21st century personalised healthcare demands completely new ways of interacting with almost unimaginably complex data. Scientists, clinicians, patients and communities all face this challenge, though it affects them differently. The Imperial Institute has already identified data visualisation as core and the data output of the MRC-NIHR National Phenome facility alone has data outputs in the Petabyte/year range, which requires advanced mathematical analysis and multivariate modelling in relation to clinical and genomic data. The development, on the same site, of Engagement Science will develop a new lexicon of engagement centred around visualisation and simulation. This additionally places engagement at the 

centre of the research process, creating a bridge between researchers, the public and data.  Incorporating Engagement in this way captures the vision and inspiration behind personalised healthcare and stratified medicine.

 

Embodiment of Mega-variate Data: A key translational challenge in Systems Medicine is the visualization of complex omics data sets (inked to clinical, imaging and pathological metadata) to augment clinical decision-making. This requires efficient linkage of disparate mega-data sets in relational databases, multi-omic data fusion and extraction of biological and medical knowledge. We will use a range of advanced statistical spectroscopy methods- many of which were developed in our group for systems medicine purposes including our own novel pathway connectivity algorithms such as Metabonetworks. The Metabonetworks suite utilizes biomarker input data (extracted from chemometric analysis of metabolic spectroscopy sets) to calculate optimised network structures required to express all network connections of the biomarkers based on a numerical model of all possible scalar connections between all metabolites in genome selected KEGG (or other) pathways. This also uniquely allows supraorganismal symbiotic connectivities to be made between microbiome and mammalian genomes and their metabolic products. However, such modeling methods are unfamiliar to clinicians so alternative methods of model display are required to create dynamic and visually-rich relational environments into which advanced omics models can be projected and interactively examined with simultaneously projected clinical metadata. This is a highly novel and innovative part of the proposal viz. the use of 3-D augmented reality instruments to provide data embodiment- these include existing commercial devices such as i-Dome and i-Cave that are capable of delivering multimodal data fusion models of complex worlds. These systems have multiple layers of model output possibilities expressed in the form of embedded stratified medicine navigation engines (STRATNAVS) which include decision making environment models, clinical training models and even levels for patient experience and engagement (MY-STRATNAV). This will be achieved using the same data input files and a series of kernel algorithms with different levels of metadata linkage allowing multi-level model access.

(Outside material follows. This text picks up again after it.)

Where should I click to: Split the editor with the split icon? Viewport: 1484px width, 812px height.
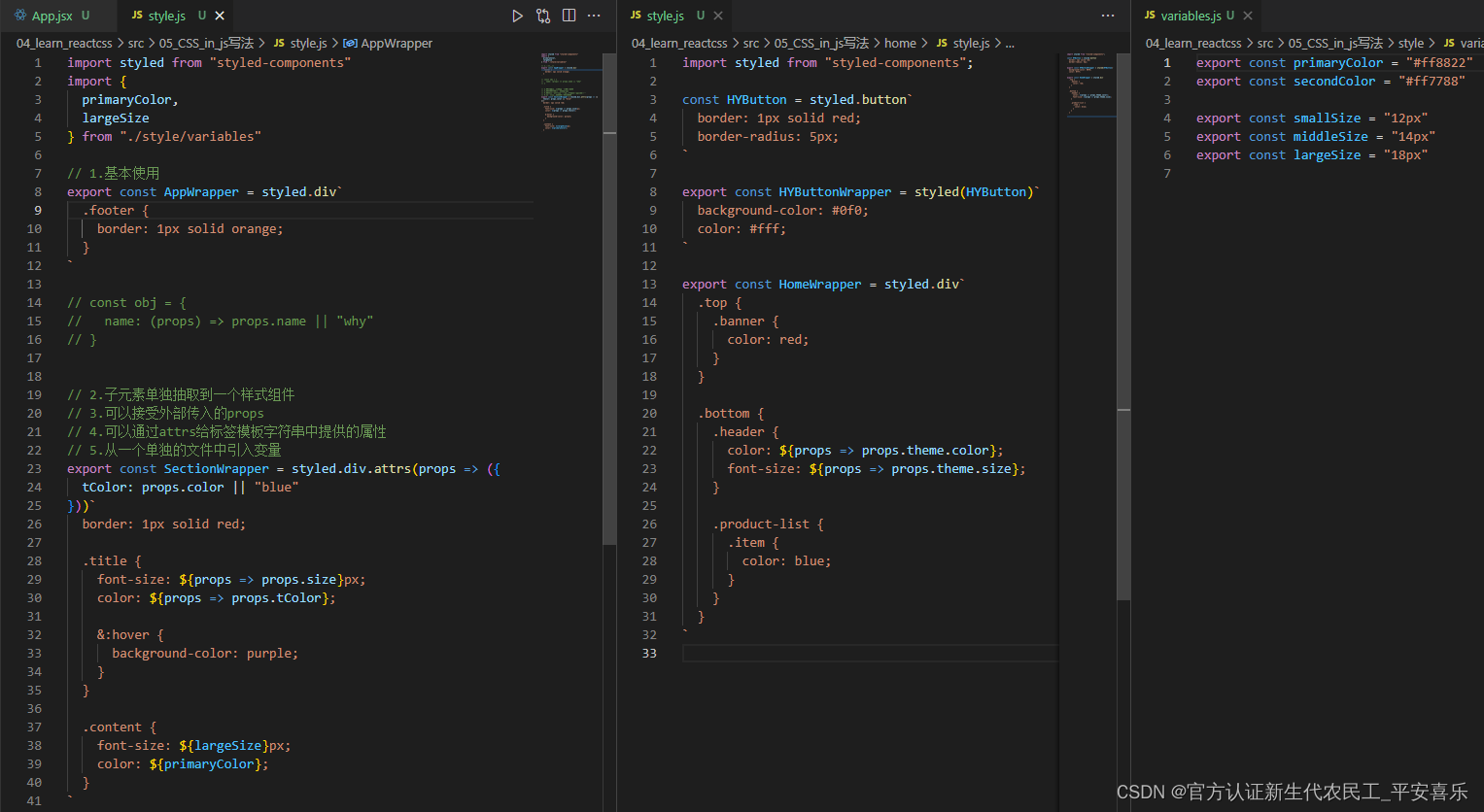tap(569, 16)
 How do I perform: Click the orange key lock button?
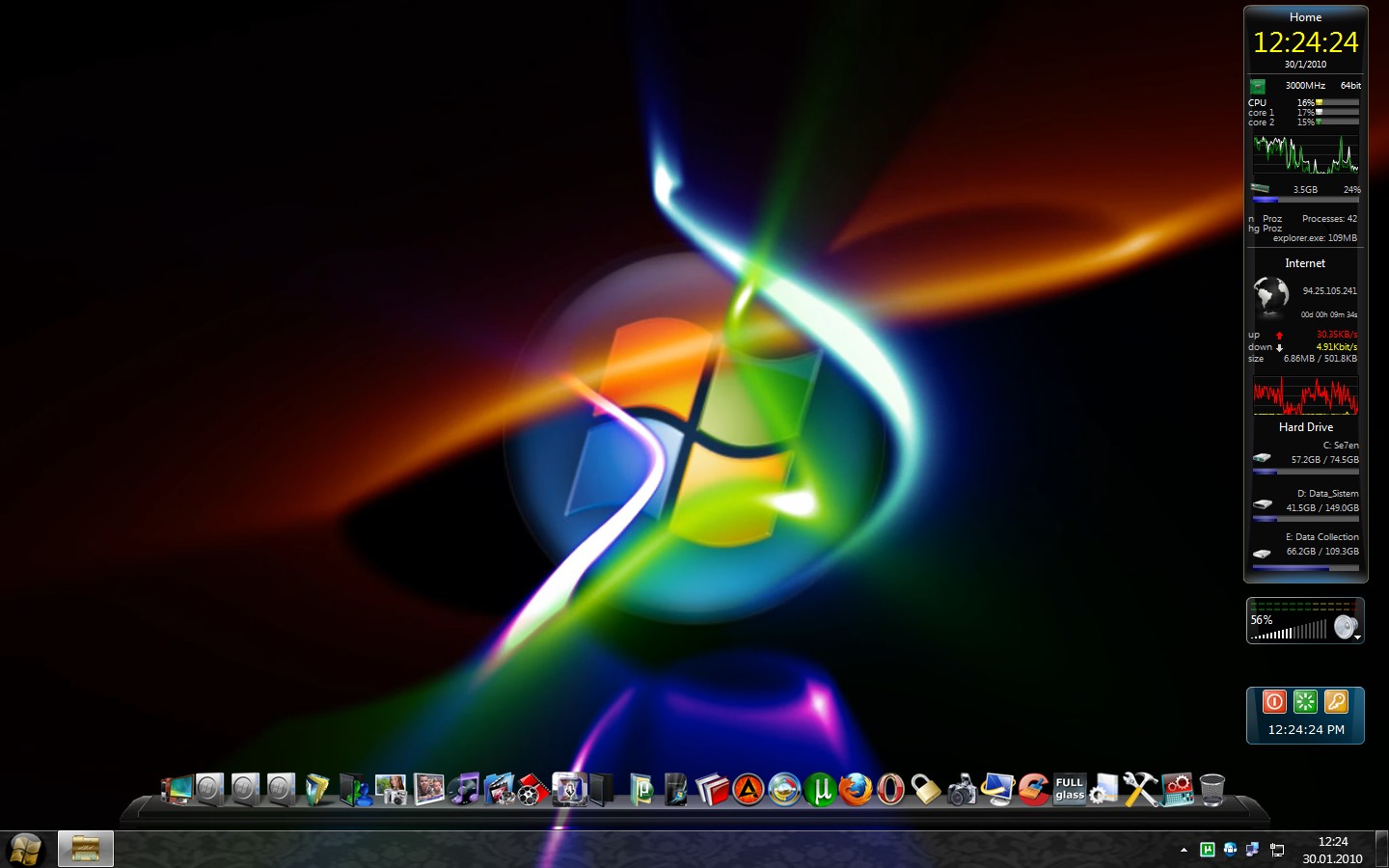tap(1336, 701)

The new computational platforms will centre on layered Patient Journey or Stratified Medicine Navigational Models (STRATNAV) that can be used for multiple purposes (Figure 2), specifically:

  1. To augment clinical decision-making via visualisation of the total patient journey metrics and models, to create practical knowledge for Doctors and Surgeons to use.
  2. To provide a new systems-medicine training environments for clinicians and clinician scientists to enable future decision-making pathways.
  3. To provide new undergraduate student training capabilities based on visualisation of systems medicine exemplar navigated patient pathways.
  4. To enable patient-centred interrogation of the their own hospital journeys thus enhancing the patient experience and understanding of their particular condition and treatments- this gives the individual view of personalised healthcare. (MY-STRATNAV) This is effectively personalising the patient experience journey- and could easily be expressed in the form of an iPad application for example.
  5. To provide new mechanisms of public engagement with medical science via user-friendly models of personalisation of healthcare. This would enable enhanced communication of the science of personalised healthcare models with future funders, politicians, the media and the public.